TEXTO FORNECIDO:
Num
dia qualquer de fevereiro de 2015, uma adolescente inglesa chamada Shamima
Begum, de apenas quinze anos, fugiu de casa junto com duas outras amigas
estudantes do mesmo colégio, na parte leste de Londres. As três rumaram para o
aeroporto de Gatwick – possivelmente, acompanhadas de adultos, já que eram
menores de idade -, de onde tomaram um voo para Istanbul, na Turquia, antes de
cruzarem a fronteira síria até a cidade de Raqqa, autoproclamada capital do
Estado Islâmico. Dez dias depois de chegar a Raqqa, Shamima casou-se com um
holandês convertido ao islamismo, chamado Yago Riedijk, que cerrava fileiras no
exército mundialmente conhecido por transformar em show midiático as
decapitações dos “infiéis”. Com Yago, Shamima teve dois filhos. Um, morreu com
um ano e nove meses; o outro, morreu com oito meses em decorrência de alguma
doença associada à desnutrição e falta de atendimento médico adequado.
Agora
com dezenove anos e descoberta por jornalistas vivendo num campo de refugiados no
nordeste da Síria, onde acaba de dar à luz ao terceiro filho, Shamima quer
“desesperadamente” voltar ao Reino Unido para cria-lo num ambiente tranquilo e
seguro junto à família que permaneceu em Londres. Mas o caminho de volta é
incerto, e talvez nem aconteça. Representantes do governo de Sua Majestade
estão dispostos a impedir seu retorno por considera-la um “risco à segurança
nacional” privando-a, caso necessário, da cidadania britânica, posicionamento
que vem sendo questionando legalmente até mesmo pelo chefe do serviço secreto
inglês – o famoso MI16.
Shamima,
em momento algum, demonstrou remorso em ter-se juntado ao Califado nem abalo
por testemunhar cabeças empilhadas em latas de lixo, mas nega que seja um
perigo caso retorne a Londres:
Eles
(o governo britânico) não têm nenhuma evidência de que eu tenha feito qualquer
coisa perigosa. Quando eu fui para a Síria, eu era apenas uma dona de casa, eu
fiquei em casa nesses quatro anos cuidando do meu marido e dos meus filhos. Eu
nunca fiz nada (de errado). Eu nunca propagandeei (os ideais do Estado
Islâmico). Nunca encorajei qualquer pessoa a vir para a Síria.
Ficaram
famosas as cenas de soldados do Estado Islâmico rasgando seus passaportes
europeus em frente às câmeras de televisão, renunciando simbolicamente à
cidadania de seus países de origem. Aparentemente, não foi o caso de Shamima.
Cidadãos britânicos que não têm dupla nacionalidade – e o Estado Islâmico, por
não ser reconhecido pela comunidade internacional, não tem e nunca teve status de
Estado-Nação - têm o direito de retornar ao Reino Unido, trata-se de legislação
internacional. Ademais, a cidadania não é questão pessoal, de escolha
individual, como um time de futebol, uma religião ou preferência sexual. É uma
identidade jurídica, política, outorgada pelo Estado, e é aqui que o caso de
Shamima chama a atenção.

O QUE FAZER:
Repita fielmente o trecho do texto sobre Shamima Begum entre "Cidadãos britânicos que" e "chama a atenção.", inclusive. Não é preciso consultar os itens para esta tarefa.

ITENS DO CONJUNTO:

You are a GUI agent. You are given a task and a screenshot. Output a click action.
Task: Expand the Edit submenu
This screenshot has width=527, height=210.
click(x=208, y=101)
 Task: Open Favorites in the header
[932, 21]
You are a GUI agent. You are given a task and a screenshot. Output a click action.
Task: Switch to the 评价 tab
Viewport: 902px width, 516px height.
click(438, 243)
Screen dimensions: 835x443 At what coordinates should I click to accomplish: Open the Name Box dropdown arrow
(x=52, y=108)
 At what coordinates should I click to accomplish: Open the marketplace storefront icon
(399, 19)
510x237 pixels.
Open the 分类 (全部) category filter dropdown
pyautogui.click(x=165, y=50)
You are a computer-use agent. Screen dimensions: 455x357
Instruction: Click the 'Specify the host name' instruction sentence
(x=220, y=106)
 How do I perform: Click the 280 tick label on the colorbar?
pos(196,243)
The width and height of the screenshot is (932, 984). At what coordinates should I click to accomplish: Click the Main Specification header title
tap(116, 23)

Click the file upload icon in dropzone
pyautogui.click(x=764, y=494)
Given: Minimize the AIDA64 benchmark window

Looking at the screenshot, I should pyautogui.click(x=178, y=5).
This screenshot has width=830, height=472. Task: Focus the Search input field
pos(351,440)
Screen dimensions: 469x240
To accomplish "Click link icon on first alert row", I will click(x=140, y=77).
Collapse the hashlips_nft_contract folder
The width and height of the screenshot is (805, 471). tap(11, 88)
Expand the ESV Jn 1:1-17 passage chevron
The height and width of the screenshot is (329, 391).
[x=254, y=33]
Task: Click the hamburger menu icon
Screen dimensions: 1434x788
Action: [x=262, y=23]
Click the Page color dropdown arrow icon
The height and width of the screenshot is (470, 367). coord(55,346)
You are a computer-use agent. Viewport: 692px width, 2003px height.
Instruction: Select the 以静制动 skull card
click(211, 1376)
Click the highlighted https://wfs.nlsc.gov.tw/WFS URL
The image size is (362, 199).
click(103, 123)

SUA RESPOSTA:
Cidadãos britânicos que não têm dupla nacionalidade – e o Estado Islâmico, por
não ser reconhecido pela comunidade internacional, não tem e nunca teve status de
Estado-Nação - têm o direito de retornar ao Reino Unido, trata-se de legislação
internacional. Ademais, a cidadania não é questão pessoal, de escolha
individual, como um time de futebol, uma religião ou preferência sexual. É uma
identidade jurídica, política, outorgada pelo Estado, e é aqui que o caso de
Shamima chama a atenção.